What is it about stuff?
We live in a culture dominated by the accumulation of more. Better stuff, bigger stuff, shiny stuff, stuff to impress others. I’m certainly no exception. Hello, my name is CurlyMama and I like stuff!
Recently my “niece” blogged about Project 333. You can read about it from her blog here. (The quotes around “niece” is simply because I find it funny that due to the timing of when my husband was born, many of his nieces and nephews are the same age or older!) After reading about Project 333, it got me to thinking. I am a purger by nature, but I’m also a shopper – and often the purging doesn’t quite keep up with the purchasing. Couple that with kids and their stuff, a husband who is definitely not a purger by nature (hello 4 bowling balls!) and we, like most people – end up with a lot of crap. Being in the military adds an additional component. We move at least every three years. Often it’s more than that. Do I really need to keep a prom dress from nearly 20 years ago, carting it from duty station to duty station just for the memory and sentimental value? Does the thing itself really hold all the sentiment? Or can’t my memory and pictures of that day suffice?

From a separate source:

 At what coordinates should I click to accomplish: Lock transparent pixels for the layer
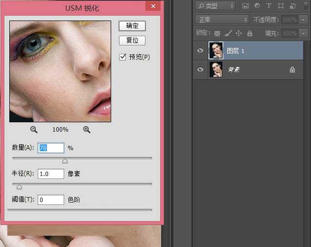(x=217, y=33)
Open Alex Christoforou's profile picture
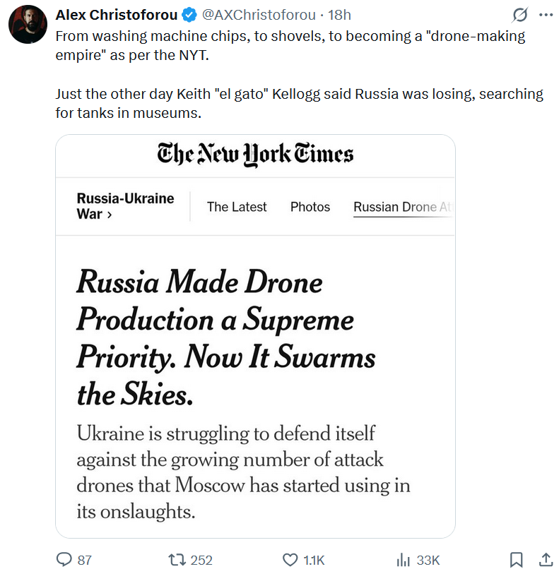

I think we hang on to things (I do, anyway) because of 3 reasons. Sentimental reasons, practical reasons, and “goals”. My prom dress, or jewelry, are the perfect examples of sentimental reasons. I don’t think we hang on to stuff because of the stuff itself, it’s the emotion to which it is tied. Practical reasons to hang on to stuff would be, “But I might use it ‘someday’…” I haven’t used it in 6 years, but someday, I just might. Practicality is good. I’m not gonna just throw anything out, but my rule of thumb is that if I haven’t used a thing or worn it in the last 3 years, it’s going. I’m obviously not going to use it.
And finally, the reason many of us hang on to clothes – it’s the goal. Goal clothes are the ones we hang on to as we are working to lose weight. I admit, I’ve had my share of “hopeless goal” clothes as well as “realistic goal” clothes. I find the realistic ones are the ones that are only 1 or 2 sizes away, while unrealistic goals are those random pieces that we may have inherited from a friend who is a size 2 and we are a 14. While not outside the realm of possibility, it’s more of a long term goal and that article of clothing is taking up space. Space in the closet, yes, but also space in our heads. As we look over that item every morning as we are getting dressed, do we think to ourselves positive thoughts, or thoughts like, “ugh, I’m never going to fit into that!” and mentally beat ourselves up over and over.
My friend Carrie mentioned a quote about being organized in your environment leading to a calmness and peace on the inside. It may sound a little “whoo-hoo-y,” but I believe there is a spiritual/emotional element to living in disorganization and chaos and drowning under too much stuff. Not always tangible, not always well-articulated, but it is there.
All this to say, I’m joining my niece and doing a version of Project 333 myself. Join us, won’t you?
(And mom, yes, I will be bringing it over for you to look through before it gets donated!)